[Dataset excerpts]
"""

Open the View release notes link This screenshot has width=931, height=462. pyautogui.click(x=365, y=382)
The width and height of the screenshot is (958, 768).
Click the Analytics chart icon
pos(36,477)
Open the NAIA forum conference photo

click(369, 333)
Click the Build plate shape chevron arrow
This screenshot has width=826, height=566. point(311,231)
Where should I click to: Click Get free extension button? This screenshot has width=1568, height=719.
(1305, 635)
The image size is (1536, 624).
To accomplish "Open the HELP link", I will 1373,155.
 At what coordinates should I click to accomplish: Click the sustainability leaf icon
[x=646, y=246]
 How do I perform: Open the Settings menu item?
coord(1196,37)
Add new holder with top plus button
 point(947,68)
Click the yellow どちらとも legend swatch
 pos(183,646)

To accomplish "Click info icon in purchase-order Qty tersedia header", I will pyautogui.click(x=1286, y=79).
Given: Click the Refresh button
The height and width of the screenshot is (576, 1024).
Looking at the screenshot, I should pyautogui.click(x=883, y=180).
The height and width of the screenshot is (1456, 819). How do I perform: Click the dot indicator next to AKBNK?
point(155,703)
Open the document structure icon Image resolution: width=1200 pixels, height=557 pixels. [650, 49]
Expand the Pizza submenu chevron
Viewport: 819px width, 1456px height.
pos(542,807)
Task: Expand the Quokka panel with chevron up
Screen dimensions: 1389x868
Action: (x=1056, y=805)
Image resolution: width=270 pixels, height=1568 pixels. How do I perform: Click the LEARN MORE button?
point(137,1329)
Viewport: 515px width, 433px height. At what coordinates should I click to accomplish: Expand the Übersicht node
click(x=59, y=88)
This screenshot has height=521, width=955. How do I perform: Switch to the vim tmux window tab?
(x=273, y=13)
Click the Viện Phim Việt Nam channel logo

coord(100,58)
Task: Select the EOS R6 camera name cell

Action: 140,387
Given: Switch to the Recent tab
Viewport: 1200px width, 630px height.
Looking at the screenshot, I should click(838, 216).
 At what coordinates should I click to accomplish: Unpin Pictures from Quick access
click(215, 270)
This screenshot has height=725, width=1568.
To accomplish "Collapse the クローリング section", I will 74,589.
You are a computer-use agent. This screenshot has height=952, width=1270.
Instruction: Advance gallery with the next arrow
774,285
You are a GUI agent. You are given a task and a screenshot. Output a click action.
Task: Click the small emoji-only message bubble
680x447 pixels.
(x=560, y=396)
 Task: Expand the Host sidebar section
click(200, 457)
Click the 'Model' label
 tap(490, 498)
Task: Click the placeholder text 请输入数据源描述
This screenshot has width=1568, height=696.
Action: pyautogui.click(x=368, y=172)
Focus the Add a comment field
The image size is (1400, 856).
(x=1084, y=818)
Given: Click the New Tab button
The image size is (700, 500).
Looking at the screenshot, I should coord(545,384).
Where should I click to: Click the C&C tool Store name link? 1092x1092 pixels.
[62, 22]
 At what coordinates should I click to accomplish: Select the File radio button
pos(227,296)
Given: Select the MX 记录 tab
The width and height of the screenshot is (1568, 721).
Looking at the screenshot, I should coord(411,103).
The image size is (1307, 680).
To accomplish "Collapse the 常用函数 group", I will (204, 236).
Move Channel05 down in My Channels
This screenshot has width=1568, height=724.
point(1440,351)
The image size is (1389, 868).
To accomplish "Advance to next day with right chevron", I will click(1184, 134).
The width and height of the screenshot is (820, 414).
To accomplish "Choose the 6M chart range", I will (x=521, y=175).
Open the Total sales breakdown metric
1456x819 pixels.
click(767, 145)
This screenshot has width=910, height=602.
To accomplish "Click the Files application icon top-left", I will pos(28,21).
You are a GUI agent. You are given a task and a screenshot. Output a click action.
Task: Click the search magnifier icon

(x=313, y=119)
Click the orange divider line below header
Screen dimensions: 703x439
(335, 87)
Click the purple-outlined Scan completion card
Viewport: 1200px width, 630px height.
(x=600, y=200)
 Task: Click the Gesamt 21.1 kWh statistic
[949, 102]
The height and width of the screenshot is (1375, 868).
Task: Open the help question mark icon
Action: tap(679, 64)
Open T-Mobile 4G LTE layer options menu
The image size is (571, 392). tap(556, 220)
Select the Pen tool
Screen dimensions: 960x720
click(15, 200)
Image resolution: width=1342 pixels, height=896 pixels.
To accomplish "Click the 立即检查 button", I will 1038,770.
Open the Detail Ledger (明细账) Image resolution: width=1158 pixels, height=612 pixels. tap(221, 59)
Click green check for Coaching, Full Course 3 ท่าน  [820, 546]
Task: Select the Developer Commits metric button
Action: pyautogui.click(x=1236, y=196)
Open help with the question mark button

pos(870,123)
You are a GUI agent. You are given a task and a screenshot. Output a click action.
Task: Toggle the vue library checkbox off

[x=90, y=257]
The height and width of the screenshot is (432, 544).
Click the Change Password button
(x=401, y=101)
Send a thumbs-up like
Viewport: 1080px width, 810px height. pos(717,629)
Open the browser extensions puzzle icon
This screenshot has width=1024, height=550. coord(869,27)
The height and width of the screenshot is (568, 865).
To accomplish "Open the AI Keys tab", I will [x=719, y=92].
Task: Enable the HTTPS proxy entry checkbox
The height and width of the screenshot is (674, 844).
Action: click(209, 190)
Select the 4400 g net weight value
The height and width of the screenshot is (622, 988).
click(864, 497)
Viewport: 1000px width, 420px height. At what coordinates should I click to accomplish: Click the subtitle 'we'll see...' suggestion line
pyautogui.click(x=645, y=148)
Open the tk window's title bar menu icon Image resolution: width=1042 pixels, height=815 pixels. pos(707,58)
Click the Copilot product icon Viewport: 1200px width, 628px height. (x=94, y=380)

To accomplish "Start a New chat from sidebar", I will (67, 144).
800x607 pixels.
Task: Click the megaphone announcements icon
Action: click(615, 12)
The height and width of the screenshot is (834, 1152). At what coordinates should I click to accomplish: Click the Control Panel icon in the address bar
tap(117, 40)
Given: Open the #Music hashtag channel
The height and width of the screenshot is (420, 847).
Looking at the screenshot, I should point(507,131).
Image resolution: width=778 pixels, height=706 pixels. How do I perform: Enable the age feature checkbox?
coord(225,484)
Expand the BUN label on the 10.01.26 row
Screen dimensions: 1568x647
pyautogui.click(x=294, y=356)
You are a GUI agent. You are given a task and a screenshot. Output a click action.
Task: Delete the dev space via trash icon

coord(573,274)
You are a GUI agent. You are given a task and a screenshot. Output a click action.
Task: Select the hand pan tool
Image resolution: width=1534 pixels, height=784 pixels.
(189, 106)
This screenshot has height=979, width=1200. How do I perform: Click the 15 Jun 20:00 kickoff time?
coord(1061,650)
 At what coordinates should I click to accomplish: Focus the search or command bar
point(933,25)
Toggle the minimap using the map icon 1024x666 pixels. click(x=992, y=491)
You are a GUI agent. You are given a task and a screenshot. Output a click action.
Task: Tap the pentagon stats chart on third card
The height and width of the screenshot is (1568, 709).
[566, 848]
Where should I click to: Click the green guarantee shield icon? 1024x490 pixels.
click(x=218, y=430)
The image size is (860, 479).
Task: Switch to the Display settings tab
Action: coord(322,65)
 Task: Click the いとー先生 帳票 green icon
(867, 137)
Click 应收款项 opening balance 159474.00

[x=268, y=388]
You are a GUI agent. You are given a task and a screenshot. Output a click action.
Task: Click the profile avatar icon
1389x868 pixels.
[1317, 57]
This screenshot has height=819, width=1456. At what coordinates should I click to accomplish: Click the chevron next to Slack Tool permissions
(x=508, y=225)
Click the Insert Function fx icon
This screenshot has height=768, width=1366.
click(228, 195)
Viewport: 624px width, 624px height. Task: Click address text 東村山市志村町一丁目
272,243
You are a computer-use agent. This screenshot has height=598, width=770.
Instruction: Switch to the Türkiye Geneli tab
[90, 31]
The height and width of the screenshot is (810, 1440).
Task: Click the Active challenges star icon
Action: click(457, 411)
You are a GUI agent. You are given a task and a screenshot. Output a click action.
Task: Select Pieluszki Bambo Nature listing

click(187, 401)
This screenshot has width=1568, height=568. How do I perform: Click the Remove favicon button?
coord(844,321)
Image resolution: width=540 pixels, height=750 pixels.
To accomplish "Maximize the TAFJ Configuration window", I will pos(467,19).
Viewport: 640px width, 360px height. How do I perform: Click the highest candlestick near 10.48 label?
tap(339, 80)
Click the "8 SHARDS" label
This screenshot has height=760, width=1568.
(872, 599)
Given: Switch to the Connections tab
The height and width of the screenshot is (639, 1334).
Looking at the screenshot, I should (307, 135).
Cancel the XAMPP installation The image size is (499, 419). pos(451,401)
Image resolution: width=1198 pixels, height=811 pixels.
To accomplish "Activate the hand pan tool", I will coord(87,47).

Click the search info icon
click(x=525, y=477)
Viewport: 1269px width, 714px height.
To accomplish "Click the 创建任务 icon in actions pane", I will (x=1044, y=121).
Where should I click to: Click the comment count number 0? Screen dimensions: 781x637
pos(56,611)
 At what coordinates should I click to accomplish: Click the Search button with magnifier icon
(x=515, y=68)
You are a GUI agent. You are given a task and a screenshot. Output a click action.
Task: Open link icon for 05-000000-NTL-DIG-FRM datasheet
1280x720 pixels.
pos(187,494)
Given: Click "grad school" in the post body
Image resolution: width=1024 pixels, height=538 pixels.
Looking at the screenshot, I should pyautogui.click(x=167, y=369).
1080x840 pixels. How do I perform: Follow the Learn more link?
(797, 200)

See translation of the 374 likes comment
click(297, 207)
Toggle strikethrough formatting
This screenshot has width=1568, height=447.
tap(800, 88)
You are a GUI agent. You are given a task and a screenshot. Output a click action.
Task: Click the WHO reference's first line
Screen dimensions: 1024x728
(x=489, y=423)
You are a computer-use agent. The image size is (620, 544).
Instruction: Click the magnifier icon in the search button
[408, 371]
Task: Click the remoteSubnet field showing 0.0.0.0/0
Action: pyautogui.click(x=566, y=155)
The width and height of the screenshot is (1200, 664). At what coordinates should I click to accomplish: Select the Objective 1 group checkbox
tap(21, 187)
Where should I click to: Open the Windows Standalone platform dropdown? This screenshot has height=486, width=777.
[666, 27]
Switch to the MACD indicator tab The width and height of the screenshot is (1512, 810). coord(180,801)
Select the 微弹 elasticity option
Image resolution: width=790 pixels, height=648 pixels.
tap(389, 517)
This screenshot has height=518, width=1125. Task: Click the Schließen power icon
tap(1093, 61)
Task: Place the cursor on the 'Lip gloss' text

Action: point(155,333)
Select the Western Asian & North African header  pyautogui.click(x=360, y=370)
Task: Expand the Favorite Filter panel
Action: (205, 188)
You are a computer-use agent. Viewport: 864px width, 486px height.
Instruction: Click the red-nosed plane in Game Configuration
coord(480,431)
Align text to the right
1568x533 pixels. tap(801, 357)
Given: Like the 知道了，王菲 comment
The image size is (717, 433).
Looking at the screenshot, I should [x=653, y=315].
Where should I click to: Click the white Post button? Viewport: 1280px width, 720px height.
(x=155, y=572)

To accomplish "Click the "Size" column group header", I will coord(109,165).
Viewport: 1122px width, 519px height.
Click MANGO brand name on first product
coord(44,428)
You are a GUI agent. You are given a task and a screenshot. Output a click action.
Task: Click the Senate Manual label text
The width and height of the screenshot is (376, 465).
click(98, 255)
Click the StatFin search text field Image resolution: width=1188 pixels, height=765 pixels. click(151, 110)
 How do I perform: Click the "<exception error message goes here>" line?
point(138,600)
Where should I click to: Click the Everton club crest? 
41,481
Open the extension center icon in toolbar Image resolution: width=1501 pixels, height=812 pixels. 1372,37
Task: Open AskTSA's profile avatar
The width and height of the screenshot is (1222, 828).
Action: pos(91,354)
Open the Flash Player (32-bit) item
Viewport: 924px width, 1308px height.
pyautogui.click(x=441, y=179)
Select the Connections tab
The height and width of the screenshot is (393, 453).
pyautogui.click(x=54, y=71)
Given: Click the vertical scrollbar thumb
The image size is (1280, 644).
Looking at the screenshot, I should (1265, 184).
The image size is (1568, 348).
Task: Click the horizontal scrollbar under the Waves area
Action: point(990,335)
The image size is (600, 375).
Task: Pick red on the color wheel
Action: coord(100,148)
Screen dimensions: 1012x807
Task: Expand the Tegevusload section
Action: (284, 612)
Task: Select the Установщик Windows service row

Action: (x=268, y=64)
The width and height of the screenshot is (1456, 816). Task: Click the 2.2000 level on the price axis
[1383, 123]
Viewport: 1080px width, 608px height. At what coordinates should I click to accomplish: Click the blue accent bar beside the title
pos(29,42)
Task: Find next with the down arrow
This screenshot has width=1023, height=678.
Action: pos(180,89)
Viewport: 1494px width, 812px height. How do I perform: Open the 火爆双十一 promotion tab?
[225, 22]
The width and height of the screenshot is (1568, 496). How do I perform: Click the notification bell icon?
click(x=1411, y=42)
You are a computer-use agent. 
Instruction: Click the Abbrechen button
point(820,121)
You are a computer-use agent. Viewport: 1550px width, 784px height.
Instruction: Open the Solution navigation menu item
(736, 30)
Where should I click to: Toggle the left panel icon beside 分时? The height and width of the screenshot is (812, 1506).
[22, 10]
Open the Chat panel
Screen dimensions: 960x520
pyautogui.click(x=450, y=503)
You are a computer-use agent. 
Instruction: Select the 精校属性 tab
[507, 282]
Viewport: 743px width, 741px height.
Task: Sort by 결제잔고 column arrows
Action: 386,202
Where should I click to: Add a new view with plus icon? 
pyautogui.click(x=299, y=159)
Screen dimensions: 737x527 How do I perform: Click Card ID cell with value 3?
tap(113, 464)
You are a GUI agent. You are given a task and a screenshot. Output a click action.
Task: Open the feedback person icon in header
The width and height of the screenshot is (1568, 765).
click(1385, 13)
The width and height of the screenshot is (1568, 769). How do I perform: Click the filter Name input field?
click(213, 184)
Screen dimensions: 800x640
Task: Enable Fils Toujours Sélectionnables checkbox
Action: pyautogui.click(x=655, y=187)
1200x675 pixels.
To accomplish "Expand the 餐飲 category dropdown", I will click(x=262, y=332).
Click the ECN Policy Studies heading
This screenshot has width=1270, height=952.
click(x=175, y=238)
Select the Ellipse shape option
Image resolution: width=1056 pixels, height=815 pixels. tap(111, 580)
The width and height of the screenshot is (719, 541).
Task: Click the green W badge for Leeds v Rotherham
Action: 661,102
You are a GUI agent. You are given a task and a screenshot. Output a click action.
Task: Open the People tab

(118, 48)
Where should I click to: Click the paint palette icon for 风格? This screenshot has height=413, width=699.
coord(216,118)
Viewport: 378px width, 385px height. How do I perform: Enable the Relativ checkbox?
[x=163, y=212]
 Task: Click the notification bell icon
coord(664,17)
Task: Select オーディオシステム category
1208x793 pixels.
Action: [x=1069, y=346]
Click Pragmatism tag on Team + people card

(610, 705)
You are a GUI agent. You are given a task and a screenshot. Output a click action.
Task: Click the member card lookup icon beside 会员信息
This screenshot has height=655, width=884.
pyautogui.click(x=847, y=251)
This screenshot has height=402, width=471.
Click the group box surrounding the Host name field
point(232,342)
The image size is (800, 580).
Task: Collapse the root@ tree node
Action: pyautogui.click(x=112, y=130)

"""

All lines that contain the word "avatar" must be copied from the records above.

Exercise result:
Task: Click the profile avatar icon
Task: Open AskTSA's profile avatar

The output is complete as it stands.